Сама она росла без матери, с отцом, Робертом Фоуксом; он был работящий возница на почтовом тракте между Большим Поворотом и Рено, но при этом довольно беспомощный родитель. Ежедневно он пускался в путь в своем фургоне — и, если дочь не сидела неотлучно рядом с ним на козлах, нередко ее потомство оказывалось рассеянным вдоль всей этой дороги. Однако с помощью грубых, но добрых рук, уже привычных к обращению с ее детьми, семья опять собиралась вместе. Я хорошо помню, как Джим Картер ввалился в салун, прошагав по сугробам пять миль с одним из близнецов в кармане.

— Не грех бы нашей Мэри получше глядеть за детьми Эмплака, — проворчал он. — Я подобрал одного на снегу в миле за Большим Поворотом.

— Вот те на! — воскликнул случайный пассажир. — Я и не знал, что мистер Эмплак женат!

Джим хитро подмигнул нам, отхлебывая из стакана.

— Я и сам не знал, — проворчал он. — Нам отсюда не видать, чем там занимаются эти почтенные богомольные болтуны.

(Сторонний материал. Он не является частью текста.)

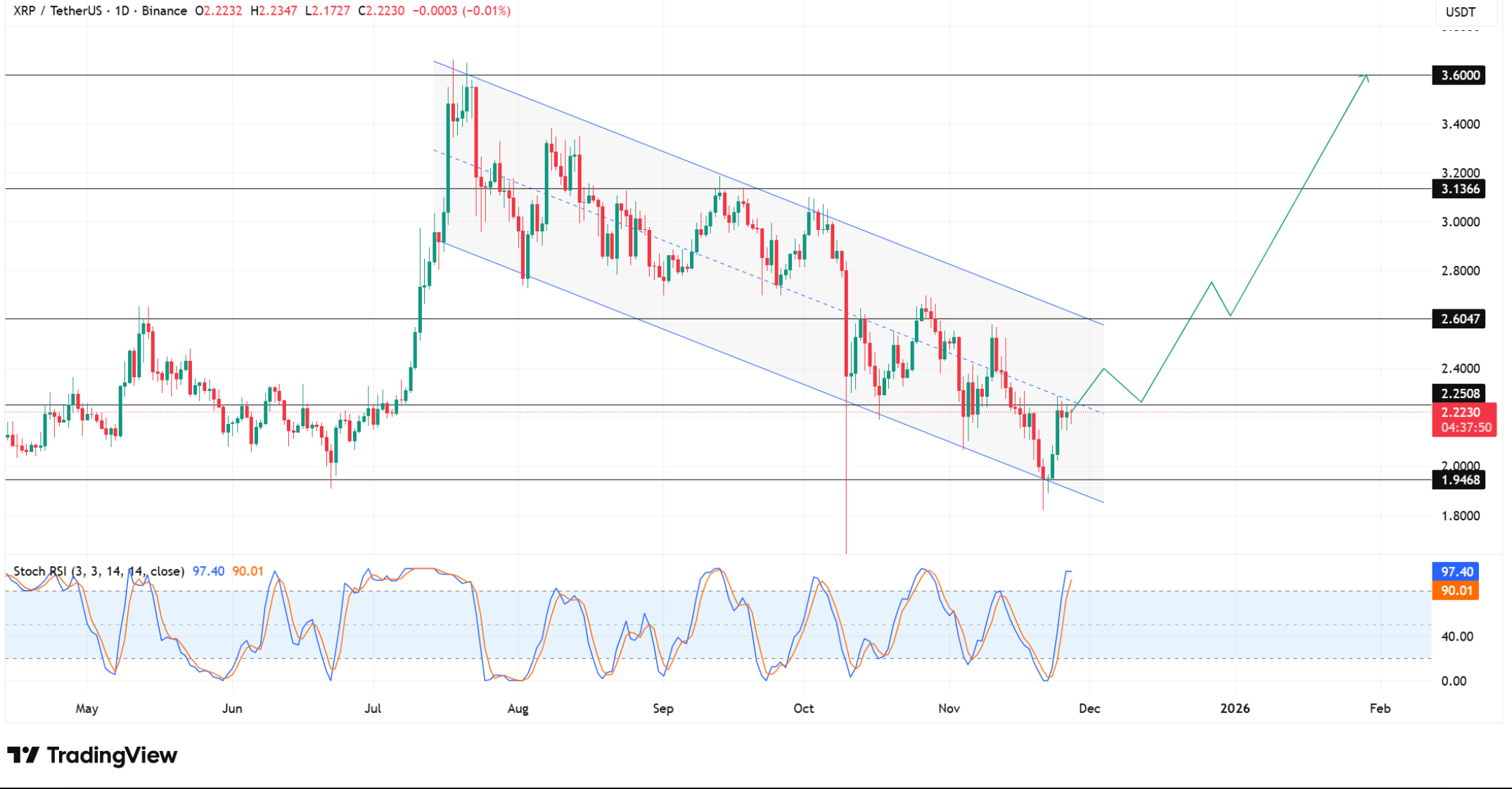This screenshot has width=1512, height=789.
Task: Click the 3.4000 tick on price axis
Action: point(1460,124)
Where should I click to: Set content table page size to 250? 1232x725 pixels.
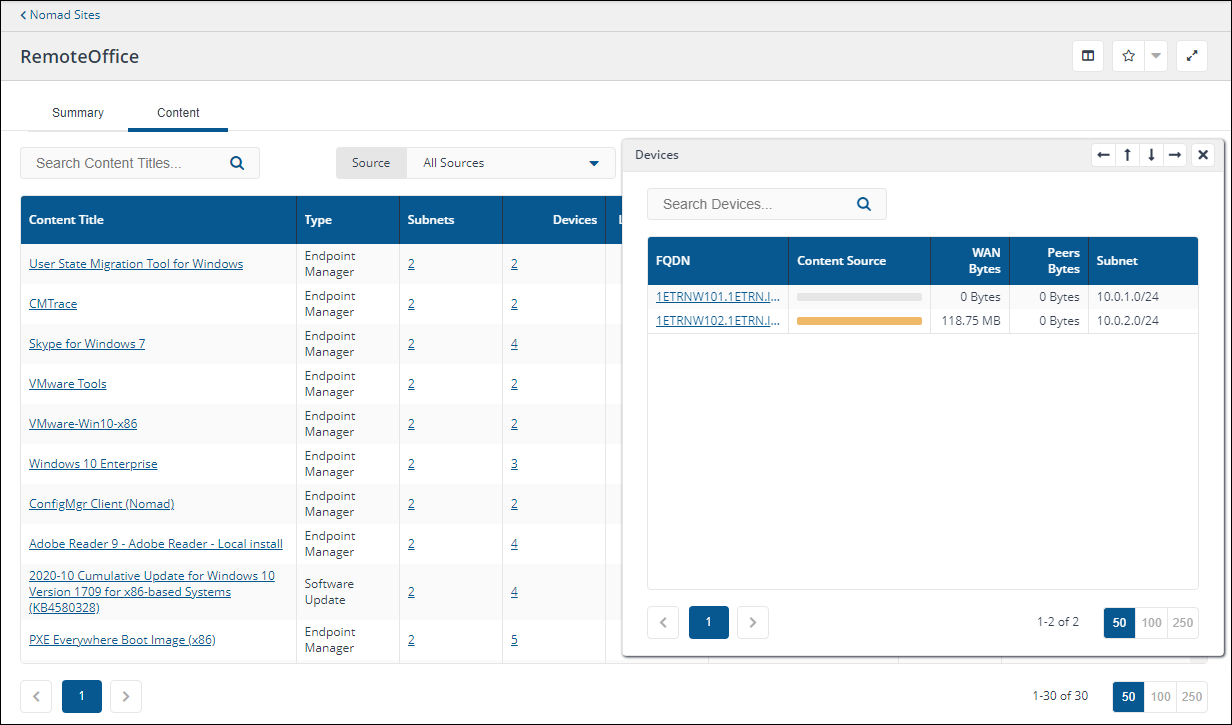(1191, 696)
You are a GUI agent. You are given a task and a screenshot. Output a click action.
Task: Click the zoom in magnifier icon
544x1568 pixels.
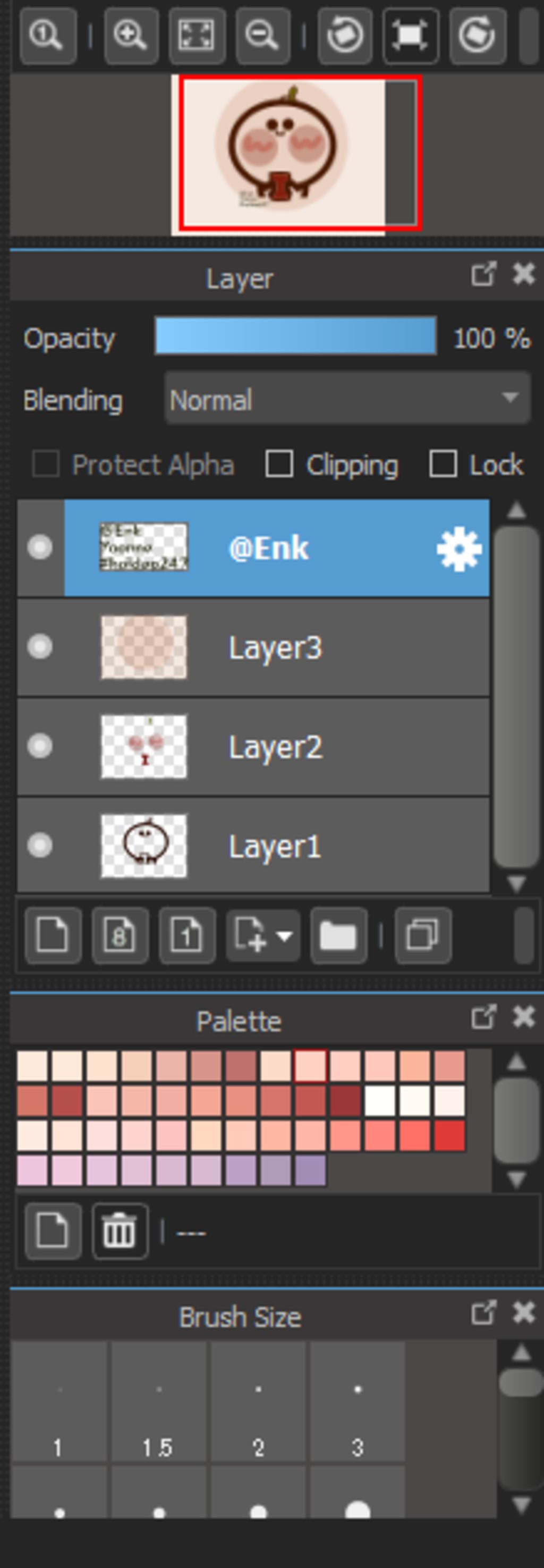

Расправившись таким образом с репутацией Эмплака, этот мошенник позднее, наедине с Мэри (или Мэй- ри, как она себя называла), постарался ее разжалобить и до тех пор расписывал, как мучился ее младенец в сугробе, как он из последних силенок звал: «Мэйри! Мэйри!» — пока на ее голубые глаза не навернулись слезы.

— Это тебе урок, —сказал под конец Джим Картер и проворно вытащил кеглю из кармана, — мне ведь пришлось влить в него чуть не кварту самого лучшего виски, чтобы он очухался.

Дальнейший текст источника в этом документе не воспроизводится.